## [TASK DETAILS]
An exact copy of the whole listing is required.
---------- RECORDS FOR THIS EXERCISE
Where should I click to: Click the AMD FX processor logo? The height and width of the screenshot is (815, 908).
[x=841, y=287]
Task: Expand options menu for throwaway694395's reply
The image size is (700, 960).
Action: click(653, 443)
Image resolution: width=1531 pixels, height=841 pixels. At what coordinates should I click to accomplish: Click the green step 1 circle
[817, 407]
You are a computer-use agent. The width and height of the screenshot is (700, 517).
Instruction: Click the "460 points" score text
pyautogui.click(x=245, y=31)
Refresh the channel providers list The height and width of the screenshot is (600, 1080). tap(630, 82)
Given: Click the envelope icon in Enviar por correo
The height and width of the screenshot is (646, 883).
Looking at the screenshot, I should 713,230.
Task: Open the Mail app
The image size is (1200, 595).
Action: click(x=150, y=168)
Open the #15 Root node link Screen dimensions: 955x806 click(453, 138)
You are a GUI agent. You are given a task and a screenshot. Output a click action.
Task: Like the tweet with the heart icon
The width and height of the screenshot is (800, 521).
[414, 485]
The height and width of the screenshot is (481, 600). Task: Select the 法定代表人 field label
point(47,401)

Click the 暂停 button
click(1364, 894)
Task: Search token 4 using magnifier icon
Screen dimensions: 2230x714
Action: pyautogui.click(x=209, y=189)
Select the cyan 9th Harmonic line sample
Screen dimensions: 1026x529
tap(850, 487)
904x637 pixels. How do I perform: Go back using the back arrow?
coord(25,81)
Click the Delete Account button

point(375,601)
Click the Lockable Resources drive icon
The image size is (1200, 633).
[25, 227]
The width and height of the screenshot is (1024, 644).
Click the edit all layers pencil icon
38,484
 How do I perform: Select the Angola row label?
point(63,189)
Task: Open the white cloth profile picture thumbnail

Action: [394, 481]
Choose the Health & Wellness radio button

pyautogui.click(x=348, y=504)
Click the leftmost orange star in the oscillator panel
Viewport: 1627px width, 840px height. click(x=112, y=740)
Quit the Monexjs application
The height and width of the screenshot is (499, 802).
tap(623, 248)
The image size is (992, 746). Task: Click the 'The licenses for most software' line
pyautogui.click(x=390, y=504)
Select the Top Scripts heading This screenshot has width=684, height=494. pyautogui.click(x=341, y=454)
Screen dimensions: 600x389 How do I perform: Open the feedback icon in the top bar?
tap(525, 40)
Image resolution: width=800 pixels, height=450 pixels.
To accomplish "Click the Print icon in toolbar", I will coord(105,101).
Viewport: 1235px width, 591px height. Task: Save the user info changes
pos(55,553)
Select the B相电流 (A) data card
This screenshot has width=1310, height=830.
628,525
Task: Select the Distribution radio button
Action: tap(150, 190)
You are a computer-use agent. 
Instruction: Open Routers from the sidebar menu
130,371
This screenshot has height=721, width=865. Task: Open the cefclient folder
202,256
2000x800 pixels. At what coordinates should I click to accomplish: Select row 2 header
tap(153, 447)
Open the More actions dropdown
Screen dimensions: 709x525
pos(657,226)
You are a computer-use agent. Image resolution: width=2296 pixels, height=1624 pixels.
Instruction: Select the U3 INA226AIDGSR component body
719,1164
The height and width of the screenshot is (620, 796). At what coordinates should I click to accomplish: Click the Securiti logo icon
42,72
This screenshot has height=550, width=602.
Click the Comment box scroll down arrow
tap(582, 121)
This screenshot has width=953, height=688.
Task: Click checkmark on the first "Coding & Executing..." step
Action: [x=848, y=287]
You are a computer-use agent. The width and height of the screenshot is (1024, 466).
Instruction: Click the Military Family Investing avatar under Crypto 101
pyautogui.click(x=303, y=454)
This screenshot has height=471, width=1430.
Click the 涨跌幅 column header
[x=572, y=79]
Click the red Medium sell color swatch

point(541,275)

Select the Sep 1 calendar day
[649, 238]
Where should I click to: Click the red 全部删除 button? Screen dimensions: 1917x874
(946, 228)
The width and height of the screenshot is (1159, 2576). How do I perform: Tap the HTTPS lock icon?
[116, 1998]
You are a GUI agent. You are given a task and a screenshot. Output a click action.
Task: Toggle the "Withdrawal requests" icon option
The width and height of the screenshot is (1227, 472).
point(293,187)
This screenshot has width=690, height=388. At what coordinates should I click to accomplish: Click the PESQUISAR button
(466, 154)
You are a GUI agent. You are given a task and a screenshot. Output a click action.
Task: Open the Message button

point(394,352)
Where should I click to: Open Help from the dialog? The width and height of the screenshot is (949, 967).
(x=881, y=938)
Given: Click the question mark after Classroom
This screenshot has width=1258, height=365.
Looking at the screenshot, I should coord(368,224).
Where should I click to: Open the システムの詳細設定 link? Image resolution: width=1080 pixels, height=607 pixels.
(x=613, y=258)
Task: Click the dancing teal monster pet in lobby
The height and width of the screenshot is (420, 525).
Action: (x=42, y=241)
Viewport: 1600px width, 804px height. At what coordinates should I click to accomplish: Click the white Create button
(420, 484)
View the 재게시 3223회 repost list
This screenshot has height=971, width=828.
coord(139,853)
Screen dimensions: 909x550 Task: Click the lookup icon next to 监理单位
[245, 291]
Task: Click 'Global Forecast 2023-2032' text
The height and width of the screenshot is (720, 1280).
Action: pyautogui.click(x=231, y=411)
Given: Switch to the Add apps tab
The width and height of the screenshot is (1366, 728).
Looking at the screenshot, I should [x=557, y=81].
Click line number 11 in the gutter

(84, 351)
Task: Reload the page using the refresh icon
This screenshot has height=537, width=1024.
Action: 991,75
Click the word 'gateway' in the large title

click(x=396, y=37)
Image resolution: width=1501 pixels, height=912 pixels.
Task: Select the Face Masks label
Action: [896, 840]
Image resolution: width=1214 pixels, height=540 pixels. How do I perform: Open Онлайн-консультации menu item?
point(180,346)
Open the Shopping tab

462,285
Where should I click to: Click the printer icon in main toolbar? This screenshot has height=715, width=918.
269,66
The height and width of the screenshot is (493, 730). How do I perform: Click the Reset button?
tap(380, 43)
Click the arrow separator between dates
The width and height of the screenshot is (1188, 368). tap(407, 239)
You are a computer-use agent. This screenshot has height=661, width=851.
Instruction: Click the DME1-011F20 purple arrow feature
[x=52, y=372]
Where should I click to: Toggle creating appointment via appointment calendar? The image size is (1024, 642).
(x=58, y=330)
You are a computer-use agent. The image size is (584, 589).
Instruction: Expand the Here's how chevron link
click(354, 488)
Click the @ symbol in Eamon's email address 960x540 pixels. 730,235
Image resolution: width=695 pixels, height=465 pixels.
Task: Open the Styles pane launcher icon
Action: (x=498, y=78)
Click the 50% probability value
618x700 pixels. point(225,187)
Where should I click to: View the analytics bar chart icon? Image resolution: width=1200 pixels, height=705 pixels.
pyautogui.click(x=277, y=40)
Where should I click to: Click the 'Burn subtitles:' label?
--------------------
## [ANSWER FOR THIS EXERCISE]
Where should I click to: Click the AMD FX processor logo? The height and width of the screenshot is (815, 908).
[x=841, y=287]
Task: Expand options menu for throwaway694395's reply
The image size is (700, 960).
Action: click(653, 443)
Image resolution: width=1531 pixels, height=841 pixels. At what coordinates should I click to accomplish: Click the green step 1 circle
[817, 407]
You are a computer-use agent. The width and height of the screenshot is (700, 517).
Instruction: Click the "460 points" score text
pyautogui.click(x=245, y=31)
Refresh the channel providers list The height and width of the screenshot is (600, 1080). tap(630, 82)
Given: Click the envelope icon in Enviar por correo
The height and width of the screenshot is (646, 883).
Looking at the screenshot, I should 713,230.
Task: Open the Mail app
The image size is (1200, 595).
Action: click(x=150, y=168)
Open the #15 Root node link Screen dimensions: 955x806 click(453, 138)
You are a GUI agent. You are given a task and a screenshot. Output a click action.
Task: Like the tweet with the heart icon
The width and height of the screenshot is (800, 521).
[414, 485]
The height and width of the screenshot is (481, 600). Task: Select the 法定代表人 field label
point(47,401)

Click the 暂停 button
click(1364, 894)
Task: Search token 4 using magnifier icon
Screen dimensions: 2230x714
Action: pyautogui.click(x=209, y=189)
Select the cyan 9th Harmonic line sample
Screen dimensions: 1026x529
tap(850, 487)
904x637 pixels. How do I perform: Go back using the back arrow?
coord(25,81)
Click the Delete Account button

point(375,601)
Click the Lockable Resources drive icon
The image size is (1200, 633).
[25, 227]
The width and height of the screenshot is (1024, 644).
Click the edit all layers pencil icon
38,484
 How do I perform: Select the Angola row label?
point(63,189)
Task: Open the white cloth profile picture thumbnail

Action: [394, 481]
Choose the Health & Wellness radio button

pyautogui.click(x=348, y=504)
Click the leftmost orange star in the oscillator panel
Viewport: 1627px width, 840px height. click(x=112, y=740)
Quit the Monexjs application
The height and width of the screenshot is (499, 802).
tap(623, 248)
The image size is (992, 746). Task: Click the 'The licenses for most software' line
pyautogui.click(x=390, y=504)
Select the Top Scripts heading This screenshot has width=684, height=494. pyautogui.click(x=341, y=454)
Screen dimensions: 600x389 How do I perform: Open the feedback icon in the top bar?
tap(525, 40)
Image resolution: width=800 pixels, height=450 pixels.
To accomplish "Click the Print icon in toolbar", I will coord(105,101).
Viewport: 1235px width, 591px height. Task: Save the user info changes
pos(55,553)
Select the B相电流 (A) data card
This screenshot has width=1310, height=830.
628,525
Task: Select the Distribution radio button
Action: tap(150, 190)
You are a computer-use agent. 
Instruction: Open Routers from the sidebar menu
130,371
This screenshot has height=721, width=865. Task: Open the cefclient folder
202,256
2000x800 pixels. At what coordinates should I click to accomplish: Select row 2 header
tap(153, 447)
Open the More actions dropdown
Screen dimensions: 709x525
pos(657,226)
You are a computer-use agent. Image resolution: width=2296 pixels, height=1624 pixels.
Instruction: Select the U3 INA226AIDGSR component body
719,1164
The height and width of the screenshot is (620, 796). At what coordinates should I click to accomplish: Click the Securiti logo icon
42,72
This screenshot has height=550, width=602.
Click the Comment box scroll down arrow
tap(582, 121)
This screenshot has width=953, height=688.
Task: Click checkmark on the first "Coding & Executing..." step
Action: [x=848, y=287]
You are a computer-use agent. The width and height of the screenshot is (1024, 466).
Instruction: Click the Military Family Investing avatar under Crypto 101
pyautogui.click(x=303, y=454)
This screenshot has height=471, width=1430.
Click the 涨跌幅 column header
[x=572, y=79]
Click the red Medium sell color swatch

point(541,275)

Select the Sep 1 calendar day
[649, 238]
Where should I click to: Click the red 全部删除 button? Screen dimensions: 1917x874
(946, 228)
The width and height of the screenshot is (1159, 2576). How do I perform: Tap the HTTPS lock icon?
[116, 1998]
You are a GUI agent. You are given a task and a screenshot. Output a click action.
Task: Toggle the "Withdrawal requests" icon option
The width and height of the screenshot is (1227, 472).
point(293,187)
This screenshot has width=690, height=388. At what coordinates should I click to accomplish: Click the PESQUISAR button
(466, 154)
You are a GUI agent. You are given a task and a screenshot. Output a click action.
Task: Open the Message button

point(394,352)
Where should I click to: Open Help from the dialog? The width and height of the screenshot is (949, 967).
(x=881, y=938)
Given: Click the question mark after Classroom
This screenshot has width=1258, height=365.
Looking at the screenshot, I should coord(368,224).
Where should I click to: Open the システムの詳細設定 link? Image resolution: width=1080 pixels, height=607 pixels.
(x=613, y=258)
Task: Click the dancing teal monster pet in lobby
The height and width of the screenshot is (420, 525).
Action: (x=42, y=241)
Viewport: 1600px width, 804px height. At what coordinates should I click to accomplish: Click the white Create button
(420, 484)
View the 재게시 3223회 repost list
This screenshot has height=971, width=828.
coord(139,853)
Screen dimensions: 909x550 Task: Click the lookup icon next to 监理单位
[245, 291]
Task: Click 'Global Forecast 2023-2032' text
The height and width of the screenshot is (720, 1280).
Action: pyautogui.click(x=231, y=411)
Given: Switch to the Add apps tab
The width and height of the screenshot is (1366, 728).
Looking at the screenshot, I should [x=557, y=81].
Click line number 11 in the gutter

(84, 351)
Task: Reload the page using the refresh icon
This screenshot has height=537, width=1024.
Action: 991,75
Click the word 'gateway' in the large title

click(x=396, y=37)
Image resolution: width=1501 pixels, height=912 pixels.
Task: Select the Face Masks label
Action: [896, 840]
Image resolution: width=1214 pixels, height=540 pixels. How do I perform: Open Онлайн-консультации menu item?
point(180,346)
Open the Shopping tab

462,285
Where should I click to: Click the printer icon in main toolbar? This screenshot has height=715, width=918.
269,66
The height and width of the screenshot is (493, 730). How do I perform: Click the Reset button?
tap(380, 43)
Click the arrow separator between dates
The width and height of the screenshot is (1188, 368). tap(407, 239)
You are a computer-use agent. This screenshot has height=661, width=851.
Instruction: Click the DME1-011F20 purple arrow feature
[x=52, y=372]
Where should I click to: Toggle creating appointment via appointment calendar? The image size is (1024, 642).
(x=58, y=330)
You are a computer-use agent. The image size is (584, 589).
Instruction: Expand the Here's how chevron link
click(354, 488)
Click the @ symbol in Eamon's email address 960x540 pixels. 730,235
Image resolution: width=695 pixels, height=465 pixels.
Task: Open the Styles pane launcher icon
Action: (x=498, y=78)
Click the 50% probability value
618x700 pixels. point(225,187)
Where should I click to: View the analytics bar chart icon? Image resolution: width=1200 pixels, height=705 pixels.
pyautogui.click(x=277, y=40)
Where should I click to: Click the 'Burn subtitles:' label?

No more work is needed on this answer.